Refreshing Crawled Pages
Ideally, a search engine’s index should be fresh — that is, it should reflect the most recent version of all documents crawled. Because there is no general mechanism of updates and notifications, the ideal cannot be attained in practice. In fact, a Web-scale crawler never “completes” its job; it is simply stopped when it has collected “enough” pages. Most large search engines then index the collected pages and start a fresh crawl. Depending on the bandwidth available, a round of crawling may run up to a few weeks. Many crawled pages do not change during a round — or ever, for that matter — but some sites may change many times.
How to use the HTTP protocol to check if a page changed since a specified time and, if so, to fetch the page contents. Otherwise the server sends a “not modified” response code and does not send the page. For a browser this may be useful, but for a crawler it is not as helpful, because, as I have noted, resolving the server address and connecting a TCP socket to the server already take a large chunk of crawling time.
When a new crawling round starts, it would clearly be ideal to know which pages have changed since the last crawl and refetch only those pages. This is possible in a very small number of cases, using the Expires HTTP response header.

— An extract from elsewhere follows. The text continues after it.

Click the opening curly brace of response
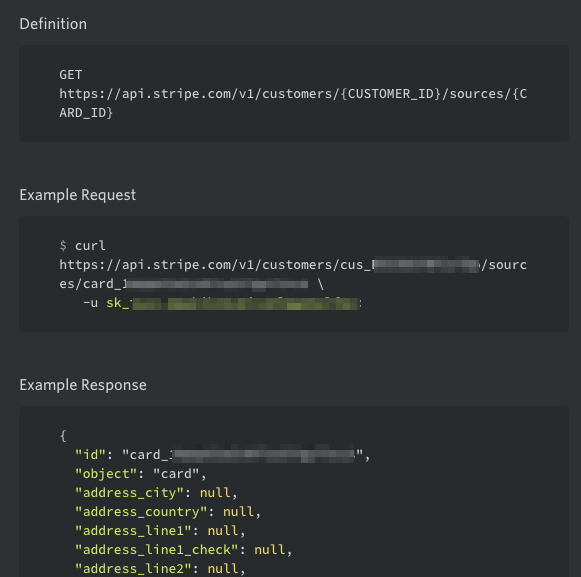This screenshot has width=581, height=577. click(x=63, y=436)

For each page that did not come with an expiration date, we have to guess if revisiting that page will yield a modified version. If the crawler had access to some sort of score reflecting the probability that each page has been modified, it could simply fetch URLs in decreasing order of that score. Even a crawler that runs continuously would benefit from an estimate of the expiration date of each page that has been crawled.
We can build such an estimate by assuming that the recent update rate will remain valid for the next crawling round—that is, that the recent past predicts the future. If the average interval at which the crawler checks for changes is smaller than the intermodification times of a page, we can build a reasonable estimate of the time to the next modification. The estimate could be way off, however, if the page is changed more frequently than the poll rate: we might have no idea how many versions successive crawls have missed. Another issue is that in an expanding Web, more pages appear young as time proceeds. These issues are discussed by Brewington and Cybenko, who also provide algorithms for maintaining a crawl in which most pages are fresher than a specified epoch. Cho has also designed incremental crawlers based on the same basic principle.
Most search engines cannot afford to wait for a full new round of crawling to update their indices. Between every two complete crawling rounds, they run a crawler at a smaller scale to monitor fast-changing sites, especially related to current news, weather, and the like, so that results from this index can be patched into the master index.